◆ Records to use
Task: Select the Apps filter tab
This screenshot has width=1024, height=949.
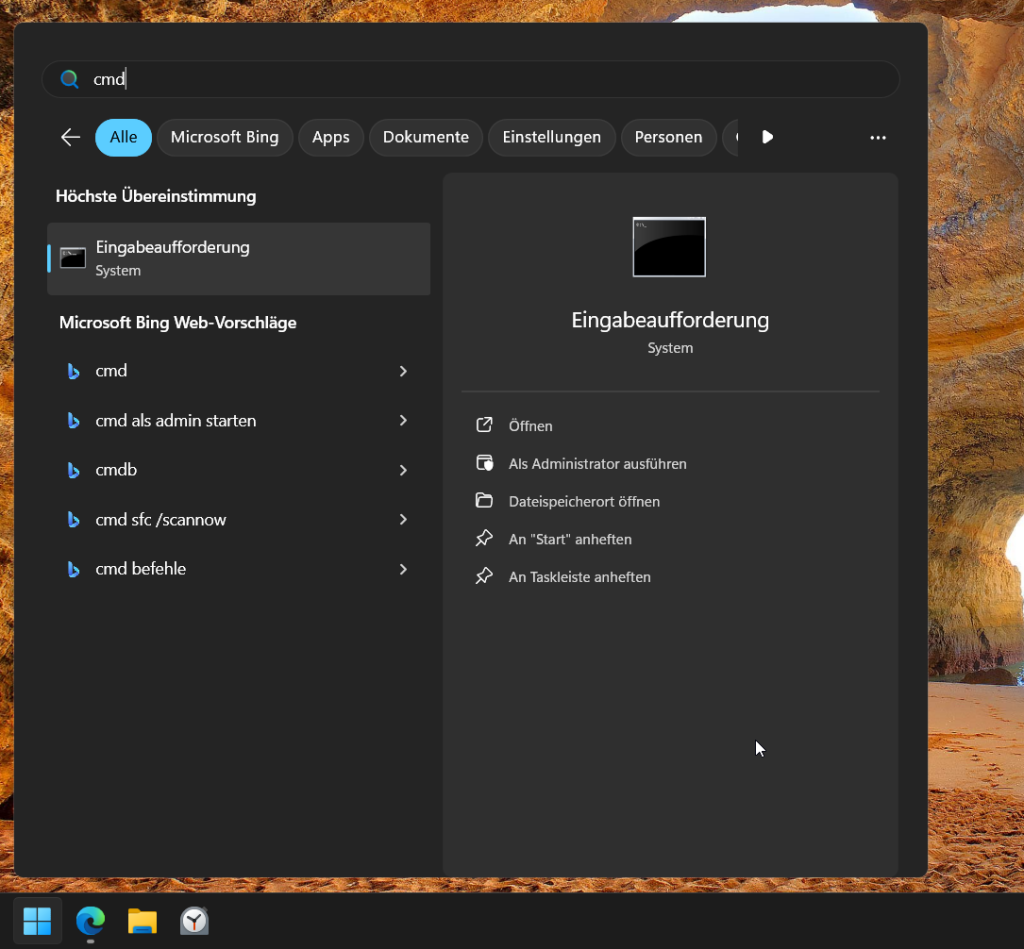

==

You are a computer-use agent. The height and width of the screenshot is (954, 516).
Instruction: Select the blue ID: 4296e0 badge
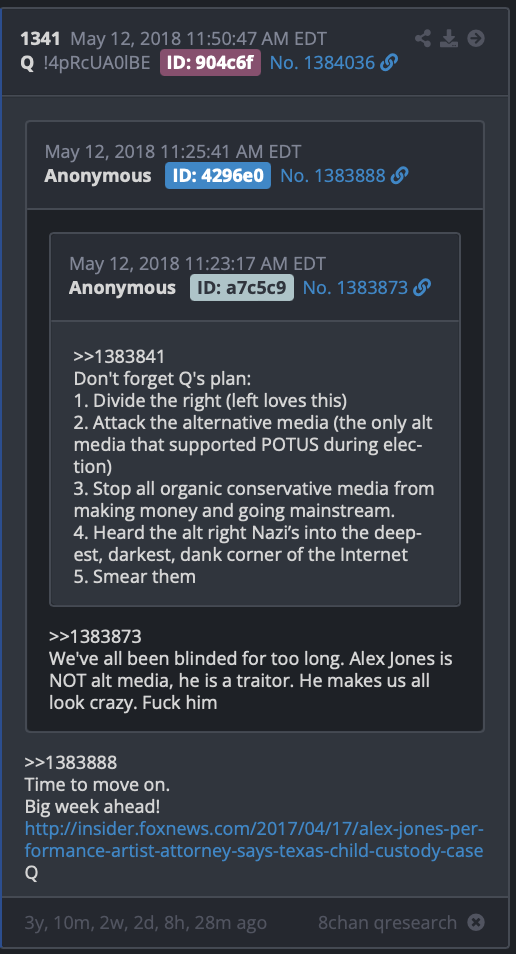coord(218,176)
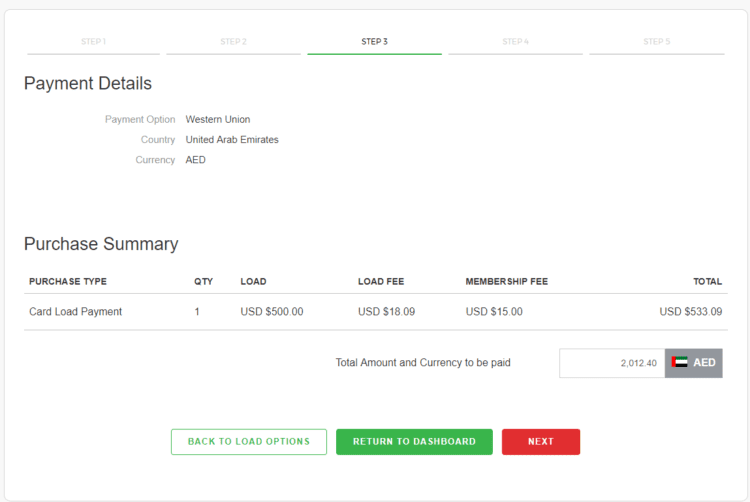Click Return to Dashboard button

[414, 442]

...

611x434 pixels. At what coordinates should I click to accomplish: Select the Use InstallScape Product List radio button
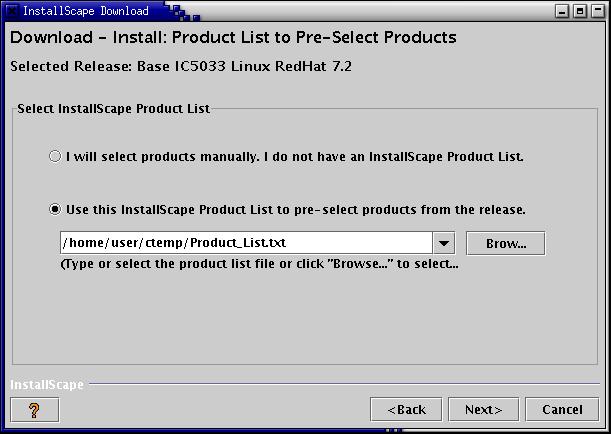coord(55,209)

◆ Exercise objective
Return every line of the preceding records in which the word "screenshot" appears.

◆ Completed exercise
This screenshot has width=1024, height=949.
You are a computer-use agent. The height and width of the screenshot is (954, 516).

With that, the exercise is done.